A couple days ago I saw some truly troubling news: that sentient afterschool special Lindsay Lohan will soon return from her chemically induced exile from film sets, agents’ offices, and bars that don’t take credit to play the role of — and I am having a hard time getting my fingers to even type this — Hollywood icon Elizabeth Taylor.

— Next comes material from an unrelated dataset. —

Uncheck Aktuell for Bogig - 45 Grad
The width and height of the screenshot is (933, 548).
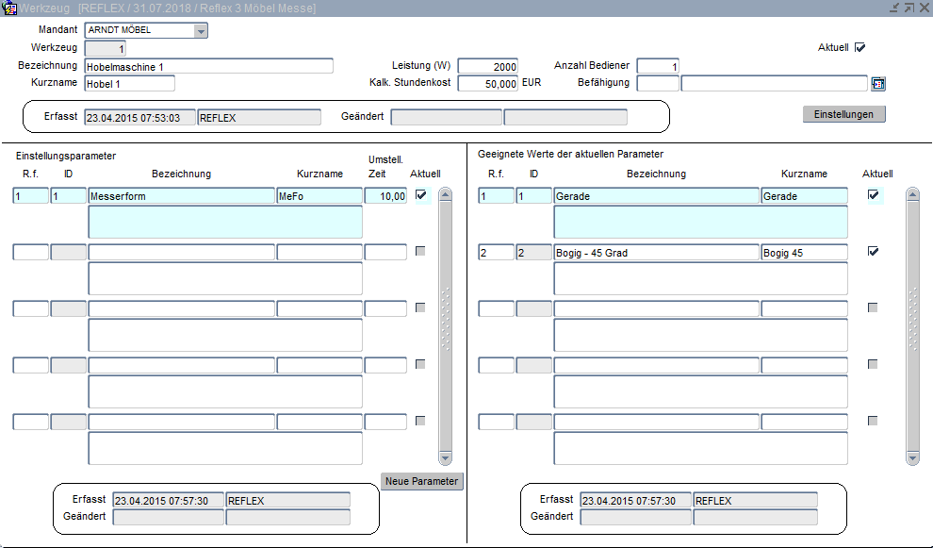tap(874, 252)
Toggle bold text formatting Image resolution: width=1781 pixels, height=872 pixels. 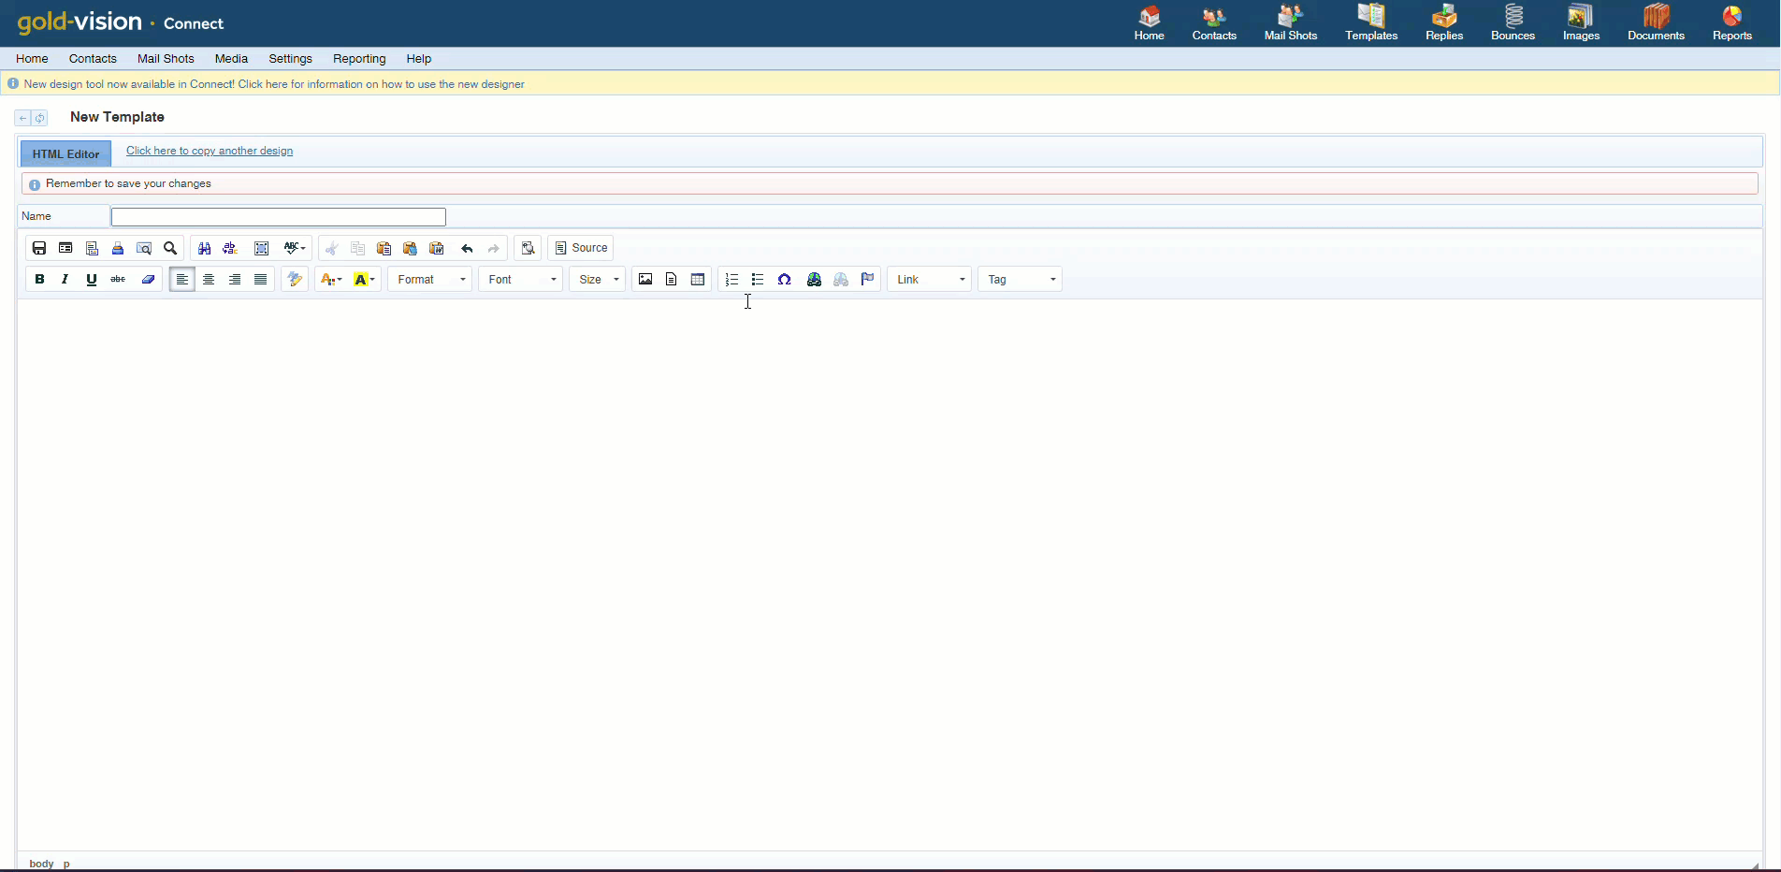[x=39, y=279]
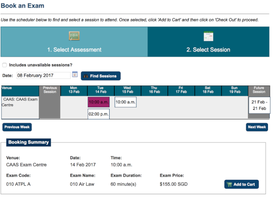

It’s only a made-for-TV movie, and even less auspiciously, a Lifetime movie, but still, it’s hard to imaging a more grotesque bit of miscasting. Admittedly, there are a couple of similarities between the two women: they were child actors, and they both ended up being a bottomless trough of tabloid fodder. (In the early ’80s, Taylor seemed to be singlehandedly keeping the National Enquirer in business, and Lindsay — well, you don’t need reminding about Lindsay and the tabloids.) They also both got into the fragrance business: Liz introduced “White Diamonds” in 1991, while Lindsay launched “Coke Sweat” in 2007.
But — and I expect this post to be picked up by the Huffington Post, because I’m really breaking some news here — the similarities end there. Ms. Taylor’s career fizzled out in the 70’s when she hit 40, started gaining weight, and stopped drawing at the box office, but not before she won two Academy Awards and starred in about 40 movies, at least eight of which are stone-cold classics. Miss Lohan, on the other hand, was drummed out of Hollywood not because of declining box-office power — she never had any to begin with, and she only made one good movie (Mean Girls, which worked because of Tina Fey’s script and because Lohan was surrounded by strong supporting performances by Lizzy Caplan, Amanda Seyfried, and Rachel McAdams, all of whom are now highly sought after and none of whom have been fitted for ankle monitors) — but because she let a drug problem got completely on top of her by the age of 21.
Really though, that’s not the reason she’s such a terrible choice to play Liz Taylor. Movies are pretend. If Tobey Maguire can play a guy who sticks to walls and shoots webs out of his wrists and Denise Richards can play a nuclear physicist, Lindsay Lohan can play a beautiful, distinguished actress. Just not Elizabeth Taylor, because Lindsay Lohan doesn’t look like Elizabeth Taylor. I don’t mean Lindsay’s not pretty enough — I kind of think Elizabeth Taylor is a bit overrated in the pantheon of screen beauties (but then, so is Lohan). It’s just that Elizabeth Taylor did not alter her face to look like a 45-year-old drag queen. (Not until she was 60, that is.)